**What you are asked to do**
Convert all the material below into a Markdown table with two columns, "Row" and "Line". Skip blank lines and leave the pictures out.

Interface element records
--*--

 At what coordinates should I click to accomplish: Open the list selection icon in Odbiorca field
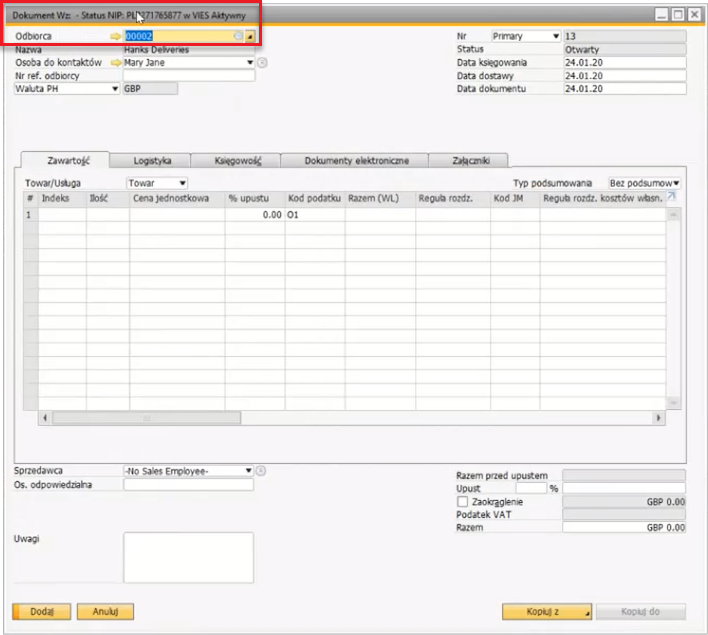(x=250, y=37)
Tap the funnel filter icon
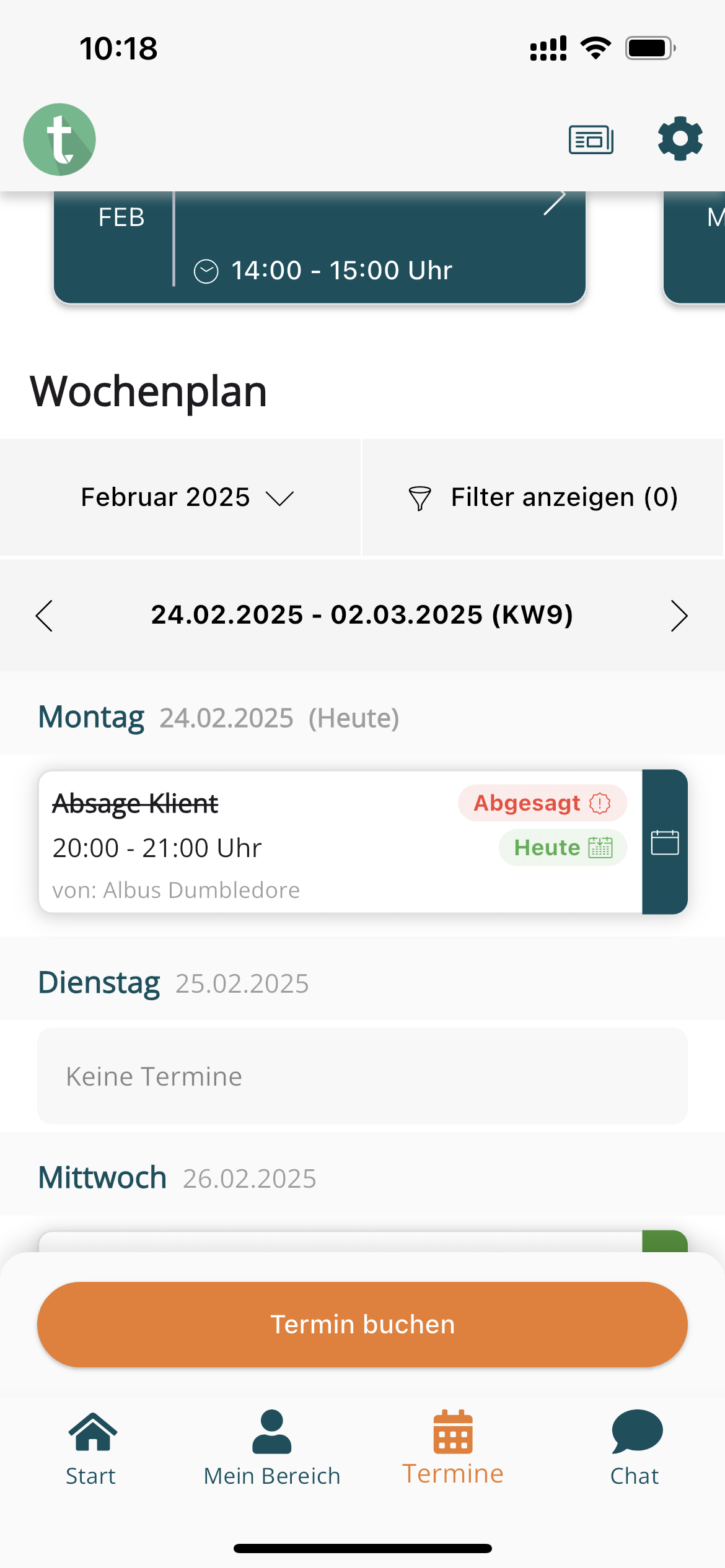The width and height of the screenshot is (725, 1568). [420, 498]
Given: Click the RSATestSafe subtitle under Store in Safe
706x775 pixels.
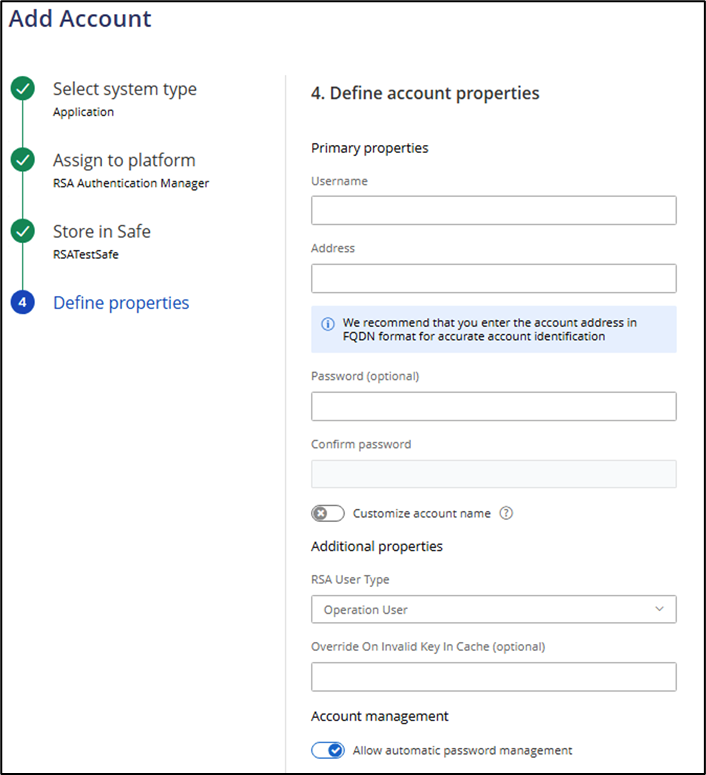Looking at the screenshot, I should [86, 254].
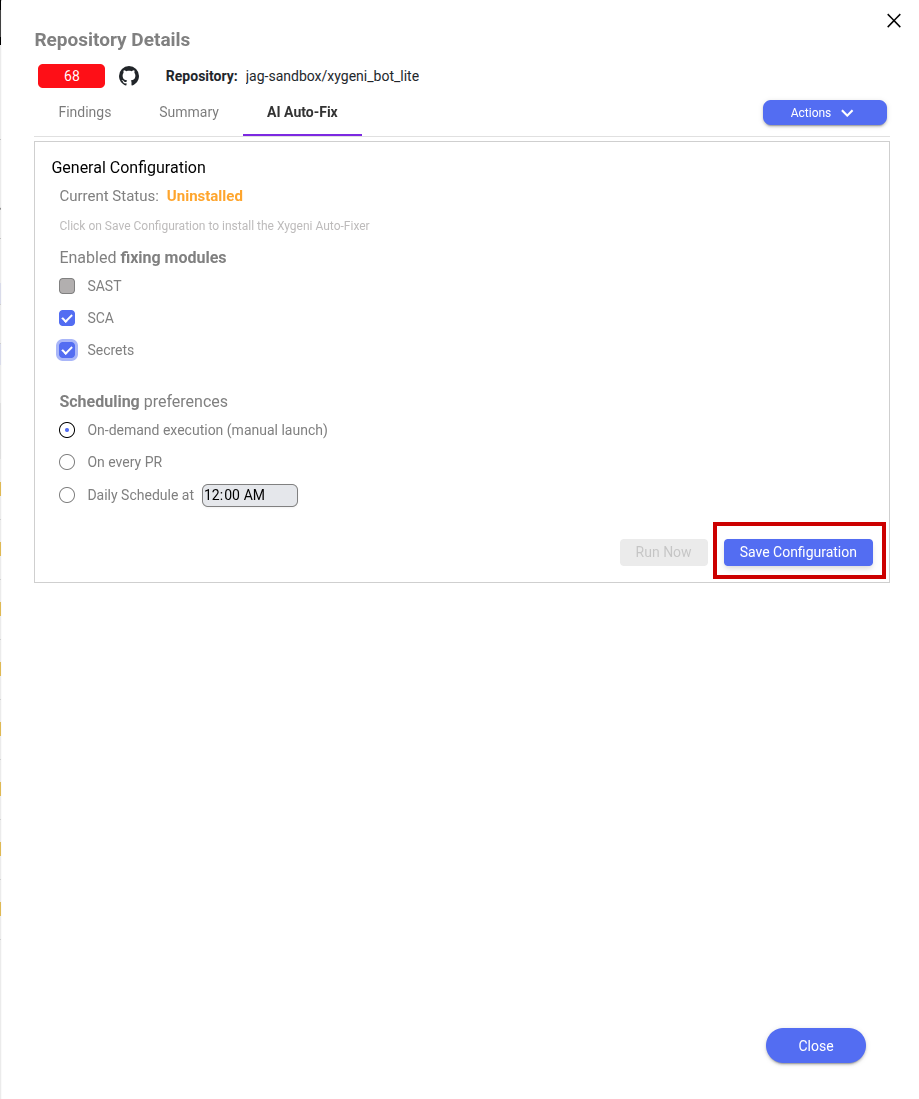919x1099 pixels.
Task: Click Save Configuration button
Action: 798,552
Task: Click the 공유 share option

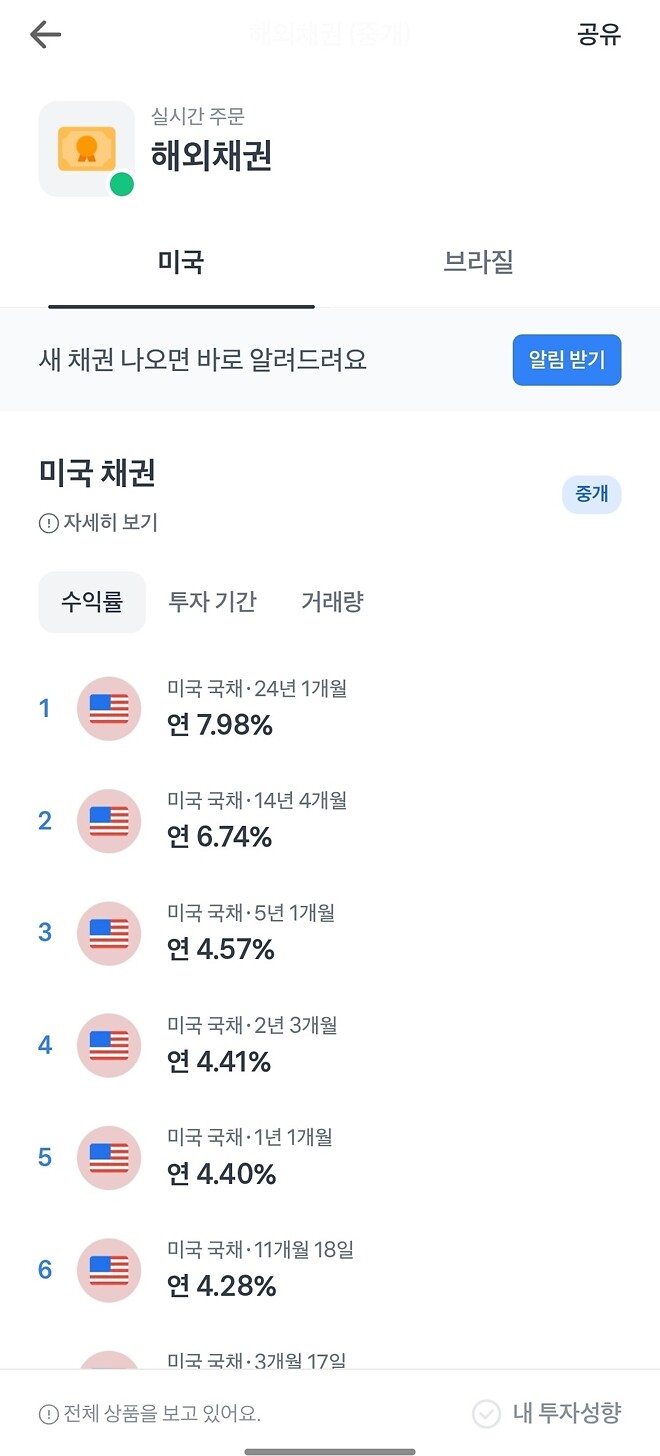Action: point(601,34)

--*--

**Solution for this problem**
| Row | Line |
|---|---|
| 1 |  At what coordinates should I click to accomplish: Open the list selection icon in Odbiorca field |
| 2 | (x=250, y=37) |
| 3 | Tap the funnel filter icon |
| 4 | The width and height of the screenshot is (725, 1568). [420, 498] |
| 5 | Given: Click the RSATestSafe subtitle under Store in Safe |
| 6 | 706x775 pixels. |
| 7 | Looking at the screenshot, I should [86, 254]. |
| 8 | 919x1099 pixels. |
| 9 | Task: Click Save Configuration button |
| 10 | Action: 798,552 |
| 11 | Task: Click the 공유 share option |
| 12 | Action: point(601,34) |